Sticking Together Until We All Get BFP's!!!!

Just popping in to say congrats to brighteyez73 on the news of her triplets :flower:
 
Looks like the pregnancy has arrested. No heartbeat at 8 weeks. I have a Followup scan on Friday to confirm. I'm devastated.
 
Oh no, Angela. Were they able to see the sac and fetus, but just not the heartbeat?
 
TTC - I am soo sorry. Please know we are here for you, I've been were you are.
 
Angela my heart is breaking for you. I know that there is nothing anyone can say to help you feel better. Please know you are in my thoughts and you know where to reach me if you need to talk
 
Oh no, Angela. Were they able to see the sac and fetus, but just not the heartbeat?

Yes but I must be measuring small bc he said that we would have to be off on our dates by a couple weeks if everything miraculously works out which he put the odds at 5%. I know that I'm not off on my dates, though.

I'm just so devastated and while I don't want to wait a month or two to miscaryy, I also don't want to intervene unless I'm 100% confident that it's over. I'm so conflicted.
 
Yeah, I wouldn't want to do anything until I knew for sure either. Such a tough situation, hun....listen to your heart and do what you feel is best. I know you want to feel like you gave 100% of a chance, and I would too. :hugs:
 
I'm hoping for a miracle for you! I hope by Friday everything is looking just as it should.

I know what you mean about not wanting to wait but also wanting to not be hasty.
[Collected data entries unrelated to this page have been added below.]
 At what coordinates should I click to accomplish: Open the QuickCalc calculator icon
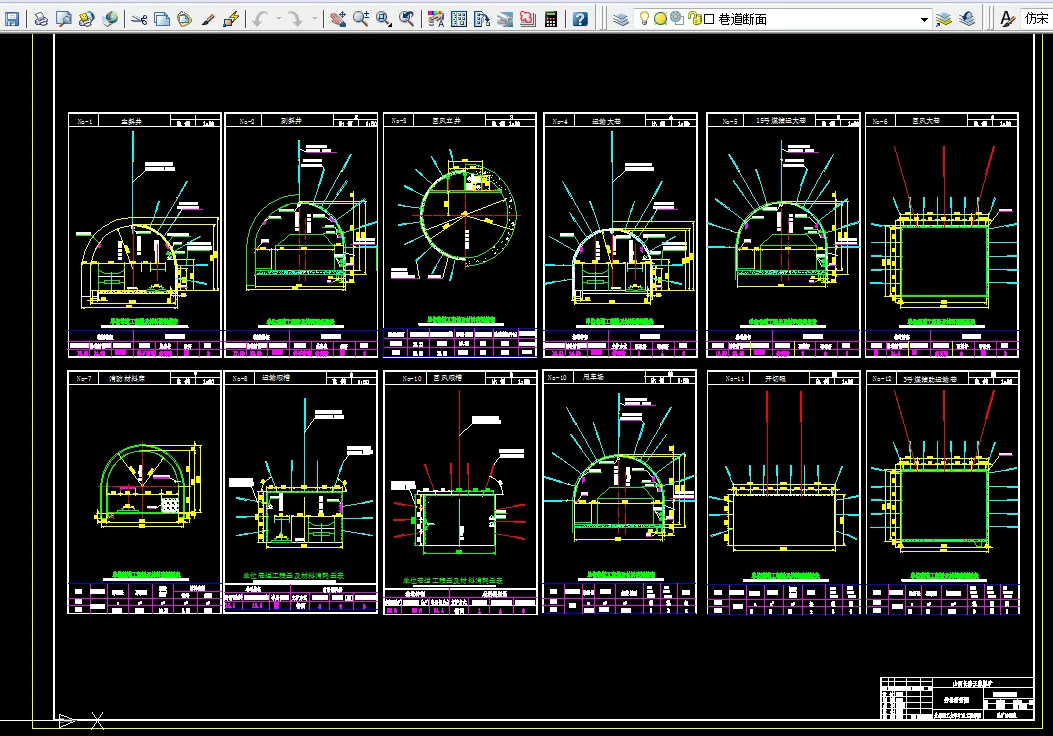click(x=551, y=19)
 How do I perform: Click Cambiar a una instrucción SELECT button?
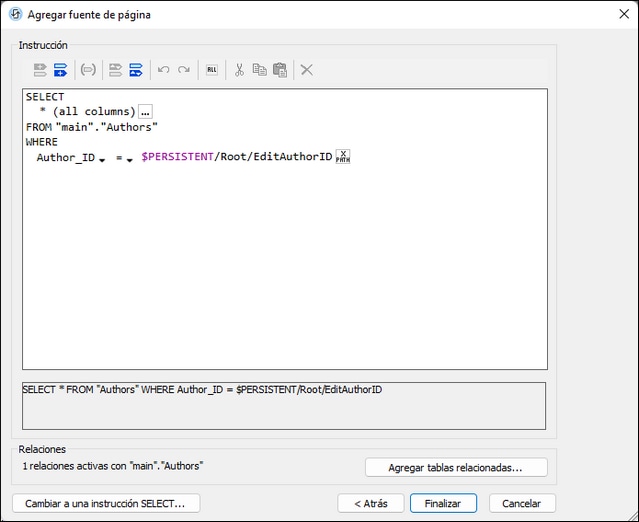[106, 503]
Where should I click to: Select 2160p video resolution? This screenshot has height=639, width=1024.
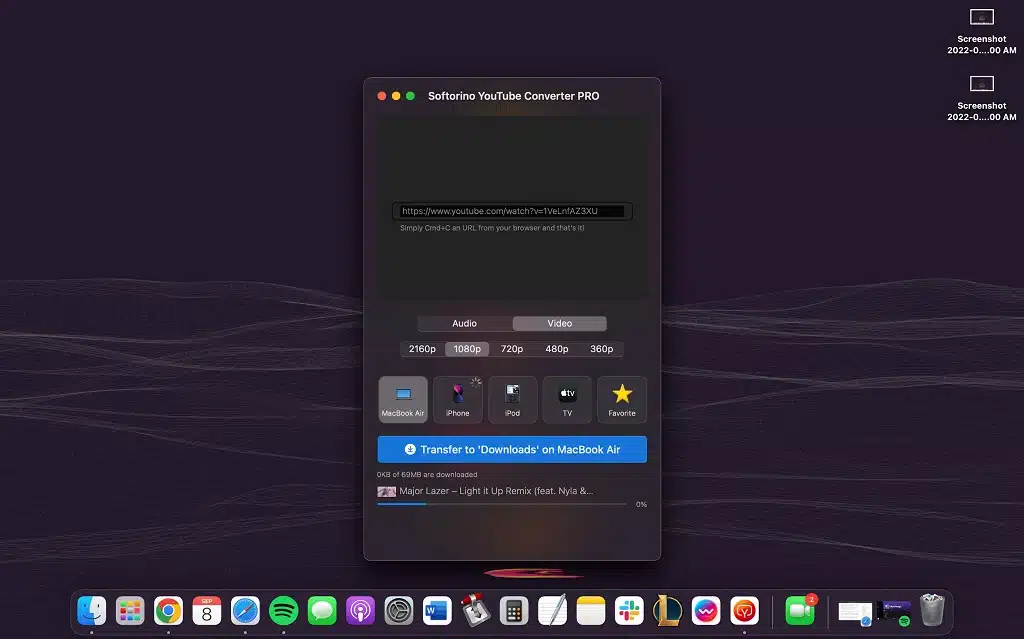pos(422,349)
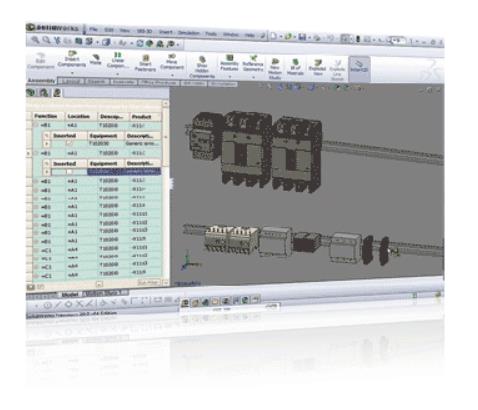The image size is (478, 410).
Task: Switch to the Assembly ribbon tab
Action: tap(41, 81)
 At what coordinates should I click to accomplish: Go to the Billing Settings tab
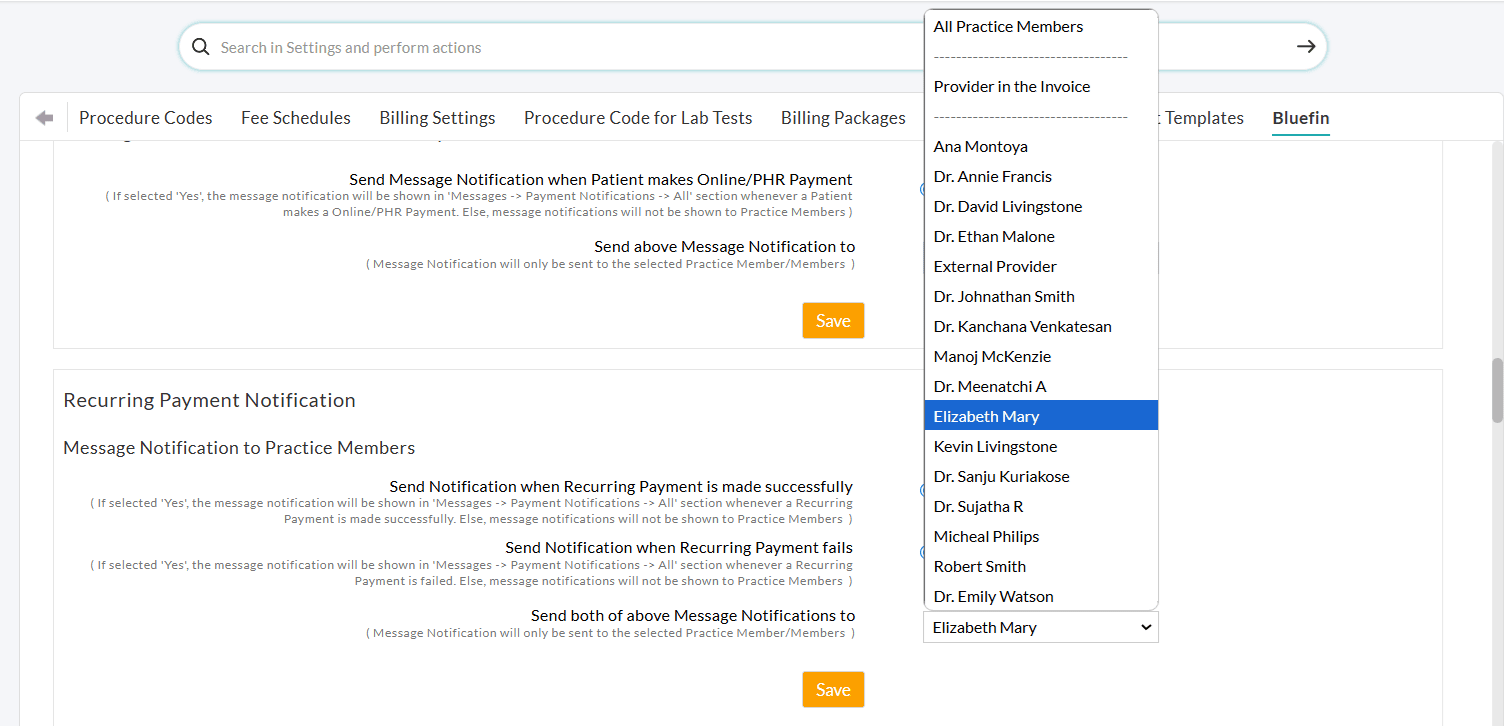(437, 118)
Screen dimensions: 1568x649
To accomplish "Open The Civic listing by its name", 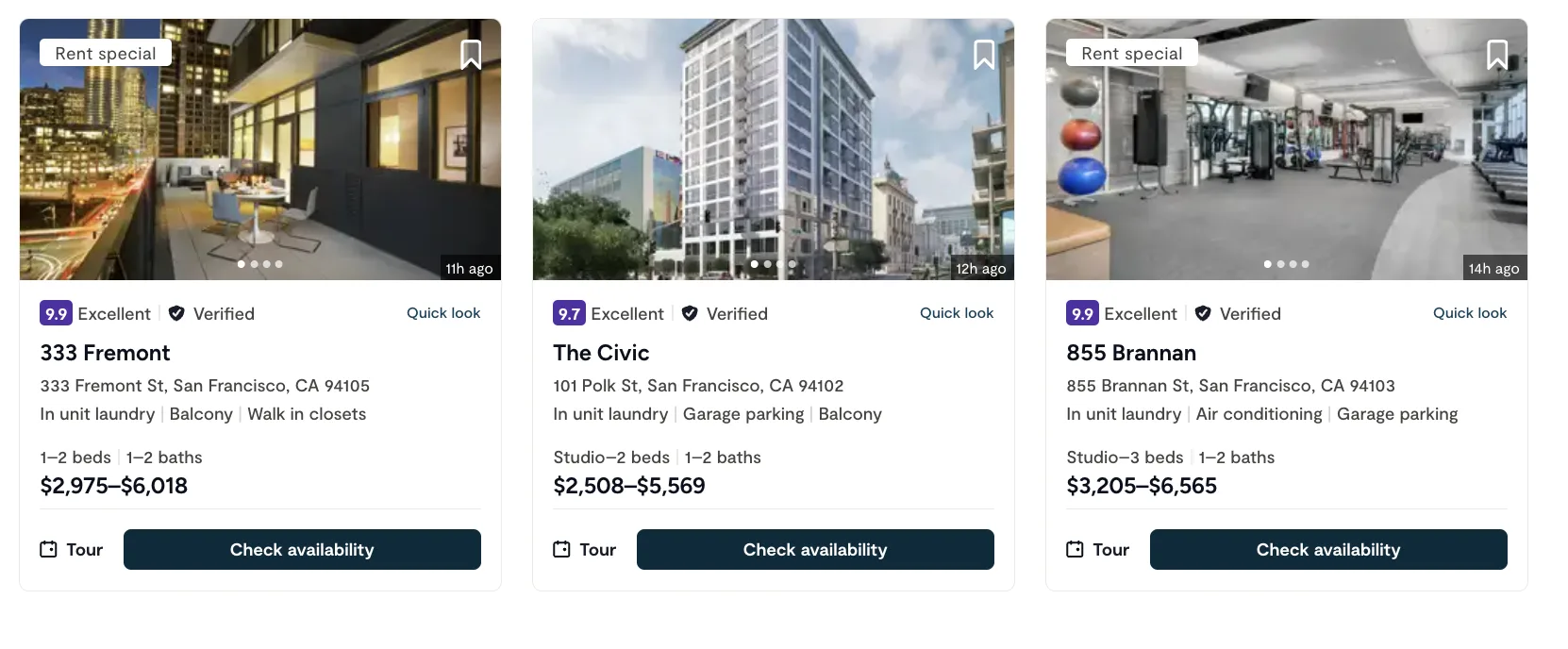I will [601, 353].
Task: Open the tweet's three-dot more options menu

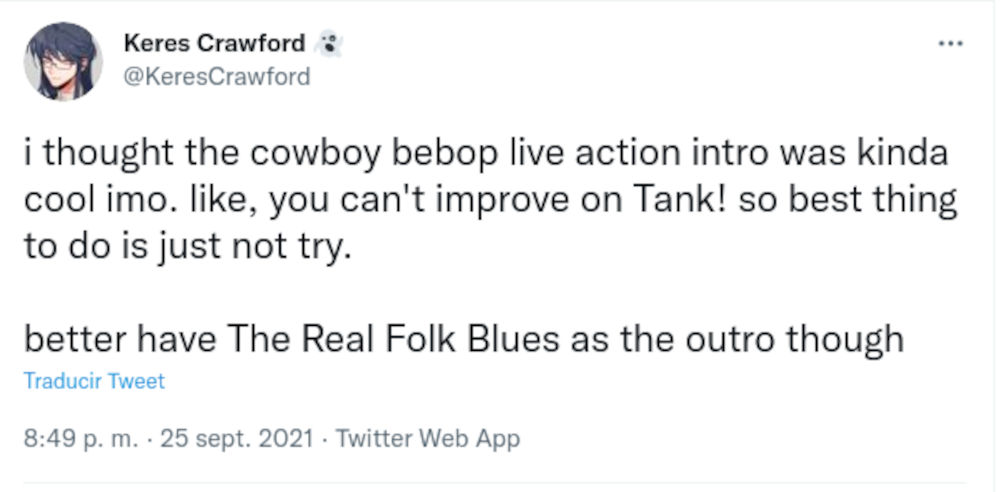Action: tap(950, 43)
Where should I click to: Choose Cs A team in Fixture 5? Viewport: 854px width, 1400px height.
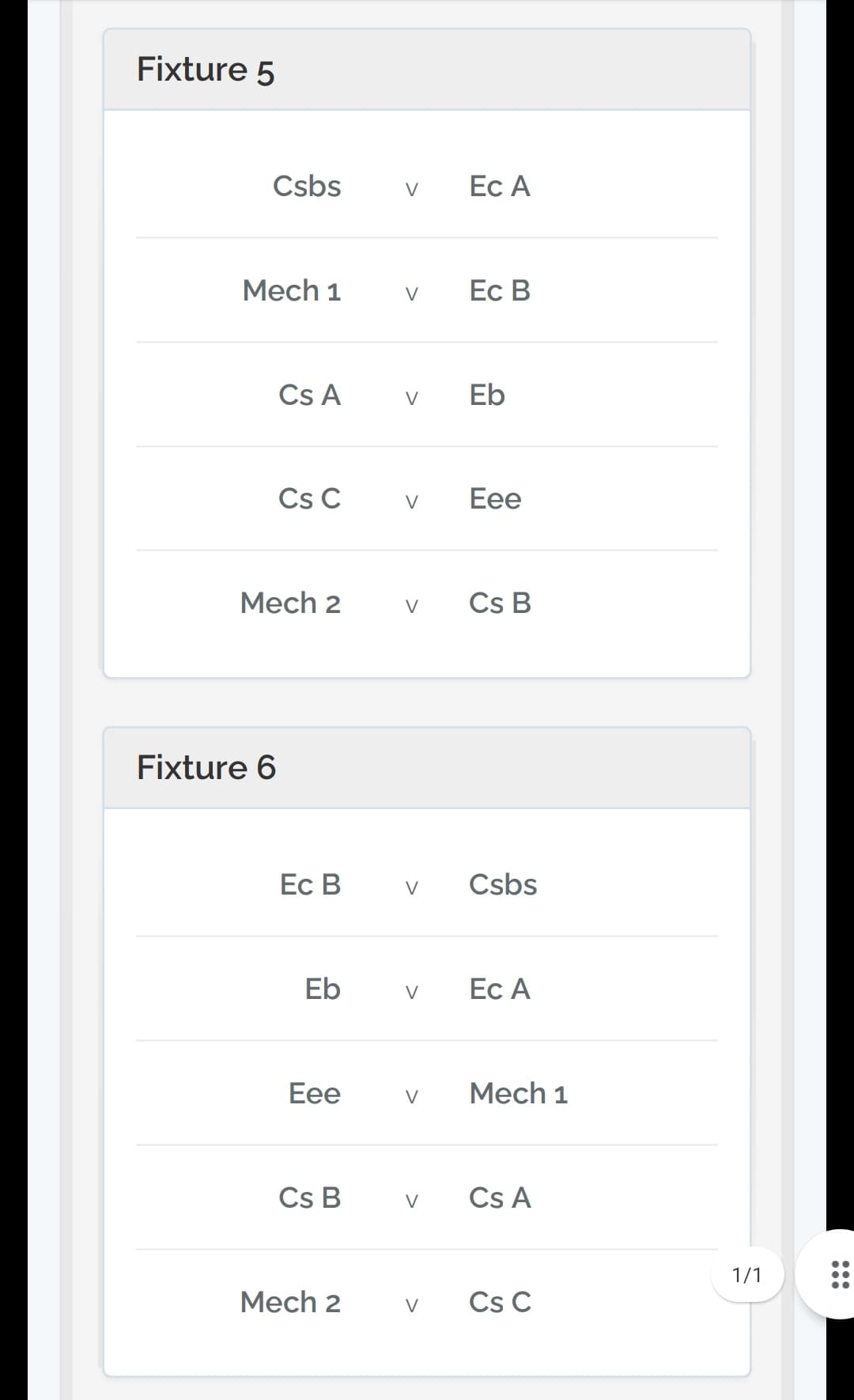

With my D&C I was already starting to bleed and we saw that the sac had deflated, so I knew there wasn't any chance of the baby being ok. It is a tough decision, but I know you'll make the right choice for you if it comes down to that.

Huge hugs, and I'm still holding out hope.
 
I'll keep my fingers crossed for you ttc.

I also know what you mean,wwith my 4th mc I waited until I knew there was no hope before I agreed to the d&c.

I hope you are one of the 5% xx
 
I think this morning! DH and I got our BD time in! I hope we have a good chance.
 
I find that I've slipped into a state of denial. What do I do if the baby has grown some even if there is no heartbeat. What if he's just wrong? This is the most excruciating thing that I've been through.
 
I was like that with my first miscarriage. We kept delaying because my hcg was slowly rising and the baby was growing... But ultimately I started bleeding and had the D&C and that was that. It was a hard few weeks though not knowing.

Ultimately, you'll have to see what the news is and then make the decision you know is best for you, whether that is waiting or not. I am still hoping it is great news and all this worrying will be for nothing.

Many hugs.
 
There was further deterioration. So, I'll have to take medicine Sunday to flush the pregnancy remnants.
 
Oh Angela, I'm so sorry. I know there is nothing I can say, but my thoughts are with you.
 
Thanks for the love. As of today, I have another angel baby. The Dr says he's going to run a few tests and then we'll try again.